Exercise requirements:
Render each nonblank line of the data below as a string in a single JSON list, in the order the lines appear.

Entries shown:
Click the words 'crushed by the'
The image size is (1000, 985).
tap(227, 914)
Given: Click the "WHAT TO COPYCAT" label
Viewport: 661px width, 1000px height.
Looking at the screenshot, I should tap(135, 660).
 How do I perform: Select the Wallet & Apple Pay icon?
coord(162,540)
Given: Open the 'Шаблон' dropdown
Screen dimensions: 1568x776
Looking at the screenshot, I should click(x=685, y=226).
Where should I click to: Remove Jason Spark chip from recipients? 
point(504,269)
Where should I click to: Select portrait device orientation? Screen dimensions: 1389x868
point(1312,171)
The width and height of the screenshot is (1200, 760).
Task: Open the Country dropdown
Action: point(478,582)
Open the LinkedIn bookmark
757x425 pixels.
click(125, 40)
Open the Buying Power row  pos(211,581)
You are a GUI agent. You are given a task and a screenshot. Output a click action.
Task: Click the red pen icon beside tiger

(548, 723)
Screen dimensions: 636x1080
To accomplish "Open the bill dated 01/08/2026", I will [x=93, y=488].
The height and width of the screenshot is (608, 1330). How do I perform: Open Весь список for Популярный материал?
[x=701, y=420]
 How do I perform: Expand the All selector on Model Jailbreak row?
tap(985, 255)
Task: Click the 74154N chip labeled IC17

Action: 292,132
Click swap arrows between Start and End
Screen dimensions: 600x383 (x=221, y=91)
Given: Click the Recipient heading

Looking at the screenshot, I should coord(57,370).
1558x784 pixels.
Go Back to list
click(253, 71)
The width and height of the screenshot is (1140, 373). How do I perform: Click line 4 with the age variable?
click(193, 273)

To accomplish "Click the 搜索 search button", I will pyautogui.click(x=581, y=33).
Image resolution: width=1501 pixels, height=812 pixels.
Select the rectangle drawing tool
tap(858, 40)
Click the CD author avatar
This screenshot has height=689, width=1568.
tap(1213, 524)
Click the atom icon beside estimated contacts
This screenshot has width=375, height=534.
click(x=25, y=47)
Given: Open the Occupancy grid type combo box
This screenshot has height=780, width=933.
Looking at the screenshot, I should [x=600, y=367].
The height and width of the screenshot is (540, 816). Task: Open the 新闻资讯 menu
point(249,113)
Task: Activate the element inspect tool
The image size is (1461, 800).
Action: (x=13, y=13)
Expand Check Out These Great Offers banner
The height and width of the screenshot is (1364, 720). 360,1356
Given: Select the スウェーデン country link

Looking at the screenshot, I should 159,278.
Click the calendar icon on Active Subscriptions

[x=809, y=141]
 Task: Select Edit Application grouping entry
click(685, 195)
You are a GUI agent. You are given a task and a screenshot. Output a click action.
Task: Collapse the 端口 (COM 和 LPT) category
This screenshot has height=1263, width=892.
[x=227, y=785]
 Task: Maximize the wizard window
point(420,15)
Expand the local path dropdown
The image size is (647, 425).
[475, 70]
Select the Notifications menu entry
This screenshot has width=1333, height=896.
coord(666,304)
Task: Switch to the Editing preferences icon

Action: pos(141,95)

The reply:
[
  "Click the words 'crushed by the'",
  "The image size is (1000, 985).",
  "tap(227, 914)",
  "Given: Click the \"WHAT TO COPYCAT\" label",
  "Viewport: 661px width, 1000px height.",
  "Looking at the screenshot, I should tap(135, 660).",
  " How do I perform: Select the Wallet & Apple Pay icon?",
  "coord(162,540)",
  "Given: Open the 'Шаблон' dropdown",
  "Screen dimensions: 1568x776",
  "Looking at the screenshot, I should click(x=685, y=226).",
  "Where should I click to: Remove Jason Spark chip from recipients? ",
  "point(504,269)",
  "Where should I click to: Select portrait device orientation? Screen dimensions: 1389x868",
  "point(1312,171)",
  "The width and height of the screenshot is (1200, 760).",
  "Task: Open the Country dropdown",
  "Action: point(478,582)",
  "Open the LinkedIn bookmark",
  "757x425 pixels.",
  "click(125, 40)",
  "Open the Buying Power row  pos(211,581)",
  "You are a GUI agent. You are given a task and a screenshot. Output a click action.",
  "Task: Click the red pen icon beside tiger",
  "(548, 723)",
  "Screen dimensions: 636x1080",
  "To accomplish \"Open the bill dated 01/08/2026\", I will [x=93, y=488].",
  "The height and width of the screenshot is (608, 1330). How do I perform: Open Весь список for Популярный материал?",
  "[x=701, y=420]",
  " How do I perform: Expand the All selector on Model Jailbreak row?",
  "tap(985, 255)",
  "Task: Click the 74154N chip labeled IC17",
  "Action: 292,132",
  "Click swap arrows between Start and End",
  "Screen dimensions: 600x383 (x=221, y=91)",
  "Given: Click the Recipient heading",
  "Looking at the screenshot, I should coord(57,370).",
  "1558x784 pixels.",
  "Go Back to list",
  "click(253, 71)",
  "The width and height of the screenshot is (1140, 373). How do I perform: Click line 4 with the age variable?",
  "click(193, 273)",
  "To accomplish \"Click the 搜索 search button\", I will pyautogui.click(x=581, y=33).",
  "Image resolution: width=1501 pixels, height=812 pixels.",
  "Select the rectangle drawing tool",
  "tap(858, 40)",
  "Click the CD author avatar",
  "This screenshot has height=689, width=1568.",
  "tap(1213, 524)",
  "Click the atom icon beside estimated contacts",
  "This screenshot has width=375, height=534.",
  "click(x=25, y=47)",
  "Given: Open the Occupancy grid type combo box",
  "This screenshot has height=780, width=933.",
  "Looking at the screenshot, I should [x=600, y=367].",
  "The height and width of the screenshot is (540, 816). Task: Open the 新闻资讯 menu",
  "point(249,113)",
  "Task: Activate the element inspect tool",
  "The image size is (1461, 800).",
  "Action: (x=13, y=13)",
  "Expand Check Out These Great Offers banner",
  "The height and width of the screenshot is (1364, 720). 360,1356",
  "Given: Select the スウェーデン country link",
  "Looking at the screenshot, I should 159,278.",
  "Click the calendar icon on Active Subscriptions",
  "[x=809, y=141]",
  " Task: Select Edit Application grouping entry",
  "click(685, 195)",
  "You are a GUI agent. You are given a task and a screenshot. Output a click action.",
  "Task: Collapse the 端口 (COM 和 LPT) category",
  "This screenshot has height=1263, width=892.",
  "[x=227, y=785]",
  " Task: Maximize the wizard window",
  "point(420,15)",
  "Expand the local path dropdown",
  "The image size is (647, 425).",
  "[475, 70]",
  "Select the Notifications menu entry",
  "This screenshot has width=1333, height=896.",
  "coord(666,304)",
  "Task: Switch to the Editing preferences icon",
  "Action: pos(141,95)"
]